DIRECTIONS. Each entry, from beginning to end, is to be transcribed verbatim.

(Collected data)
•••
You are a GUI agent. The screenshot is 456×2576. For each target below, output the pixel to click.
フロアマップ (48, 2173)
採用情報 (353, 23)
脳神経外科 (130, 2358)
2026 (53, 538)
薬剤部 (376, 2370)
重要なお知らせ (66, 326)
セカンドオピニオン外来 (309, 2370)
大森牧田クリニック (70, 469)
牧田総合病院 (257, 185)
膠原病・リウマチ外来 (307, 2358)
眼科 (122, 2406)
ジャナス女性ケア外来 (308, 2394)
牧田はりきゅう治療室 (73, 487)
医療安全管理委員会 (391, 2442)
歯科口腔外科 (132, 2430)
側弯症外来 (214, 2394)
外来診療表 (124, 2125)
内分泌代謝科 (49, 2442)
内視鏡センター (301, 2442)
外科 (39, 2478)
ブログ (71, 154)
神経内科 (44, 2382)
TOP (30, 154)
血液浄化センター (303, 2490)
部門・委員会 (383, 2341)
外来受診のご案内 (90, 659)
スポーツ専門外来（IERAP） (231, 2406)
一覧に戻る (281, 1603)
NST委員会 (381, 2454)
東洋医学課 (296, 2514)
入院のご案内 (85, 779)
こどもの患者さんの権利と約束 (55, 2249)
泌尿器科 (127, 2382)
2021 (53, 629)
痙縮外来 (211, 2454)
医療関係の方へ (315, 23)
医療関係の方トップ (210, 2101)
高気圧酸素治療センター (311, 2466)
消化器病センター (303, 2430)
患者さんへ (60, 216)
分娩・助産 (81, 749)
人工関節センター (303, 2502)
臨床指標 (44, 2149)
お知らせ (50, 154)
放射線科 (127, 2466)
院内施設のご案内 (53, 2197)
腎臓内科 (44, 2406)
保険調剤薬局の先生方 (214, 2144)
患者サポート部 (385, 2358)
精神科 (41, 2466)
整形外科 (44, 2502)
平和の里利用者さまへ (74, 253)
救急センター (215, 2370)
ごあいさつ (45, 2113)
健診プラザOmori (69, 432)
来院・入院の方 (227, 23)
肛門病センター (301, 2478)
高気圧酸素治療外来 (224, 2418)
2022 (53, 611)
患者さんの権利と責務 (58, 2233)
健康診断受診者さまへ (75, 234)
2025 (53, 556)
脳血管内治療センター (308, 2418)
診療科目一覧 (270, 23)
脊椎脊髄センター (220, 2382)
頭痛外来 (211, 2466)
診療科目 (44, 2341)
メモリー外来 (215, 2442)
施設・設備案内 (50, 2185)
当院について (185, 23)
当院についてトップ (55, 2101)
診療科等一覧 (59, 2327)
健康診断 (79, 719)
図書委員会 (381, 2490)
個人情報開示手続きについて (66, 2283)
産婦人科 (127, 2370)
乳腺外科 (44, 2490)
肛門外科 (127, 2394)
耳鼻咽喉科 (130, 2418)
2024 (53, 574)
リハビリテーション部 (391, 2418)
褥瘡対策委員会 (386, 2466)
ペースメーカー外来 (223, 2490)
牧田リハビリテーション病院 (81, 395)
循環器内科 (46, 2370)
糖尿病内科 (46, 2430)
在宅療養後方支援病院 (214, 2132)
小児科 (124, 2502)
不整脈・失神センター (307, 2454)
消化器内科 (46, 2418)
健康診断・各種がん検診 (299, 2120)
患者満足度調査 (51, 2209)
•••
REPLY.
You are a GUI agent. The screenshot is 456×2576. For each target below, output the pixel to click.
フロアマップ (48, 2173)
採用情報 (353, 23)
脳神経外科 (130, 2358)
2026 (53, 538)
薬剤部 (376, 2370)
重要なお知らせ (66, 326)
セカンドオピニオン外来 (309, 2370)
大森牧田クリニック (70, 469)
牧田総合病院 (257, 185)
膠原病・リウマチ外来 (307, 2358)
眼科 (122, 2406)
ジャナス女性ケア外来 (308, 2394)
牧田はりきゅう治療室 (73, 487)
医療安全管理委員会 (391, 2442)
歯科口腔外科 (132, 2430)
側弯症外来 (214, 2394)
外来診療表 (124, 2125)
内分泌代謝科 (49, 2442)
内視鏡センター (301, 2442)
外科 (39, 2478)
ブログ (71, 154)
神経内科 (44, 2382)
TOP (30, 154)
血液浄化センター (303, 2490)
部門・委員会 (383, 2341)
外来受診のご案内 (90, 659)
スポーツ専門外来（IERAP） (231, 2406)
一覧に戻る (281, 1603)
NST委員会 (381, 2454)
東洋医学課 (296, 2514)
入院のご案内 (85, 779)
こどもの患者さんの権利と約束 (55, 2249)
泌尿器科 (127, 2382)
2021 (53, 629)
痙縮外来 (211, 2454)
医療関係の方へ (315, 23)
医療関係の方トップ (210, 2101)
高気圧酸素治療センター (311, 2466)
消化器病センター (303, 2430)
患者さんへ (60, 216)
分娩・助産 (81, 749)
人工関節センター (303, 2502)
臨床指標 (44, 2149)
お知らせ (50, 154)
放射線科 (127, 2466)
院内施設のご案内 (53, 2197)
腎臓内科 (44, 2406)
保険調剤薬局の先生方 (214, 2144)
患者サポート部 (385, 2358)
精神科 (41, 2466)
整形外科 (44, 2502)
平和の里利用者さまへ (74, 253)
救急センター (215, 2370)
ごあいさつ (45, 2113)
健診プラザOmori (69, 432)
来院・入院の方 (227, 23)
肛門病センター (301, 2478)
高気圧酸素治療外来 (224, 2418)
2022 (53, 611)
患者さんの権利と責務 (58, 2233)
健康診断受診者さまへ (75, 234)
2025 (53, 556)
脳血管内治療センター (308, 2418)
診療科目一覧 (270, 23)
脊椎脊髄センター (220, 2382)
頭痛外来 (211, 2466)
診療科目 (44, 2341)
メモリー外来 (215, 2442)
施設・設備案内 (50, 2185)
当院について (185, 23)
当院についてトップ (55, 2101)
診療科等一覧 (59, 2327)
健康診断 (79, 719)
図書委員会 (381, 2490)
個人情報開示手続きについて (66, 2283)
産婦人科 (127, 2370)
乳腺外科 (44, 2490)
肛門外科 (127, 2394)
耳鼻咽喉科 (130, 2418)
2024 (53, 574)
リハビリテーション部 (391, 2418)
褥瘡対策委員会 (386, 2466)
ペースメーカー外来 (223, 2490)
牧田リハビリテーション病院 (81, 395)
循環器内科 (46, 2370)
糖尿病内科 (46, 2430)
在宅療養後方支援病院 (214, 2132)
小児科 (124, 2502)
不整脈・失神センター (307, 2454)
消化器内科 (46, 2418)
健康診断・各種がん検診 (299, 2120)
患者満足度調査 (51, 2209)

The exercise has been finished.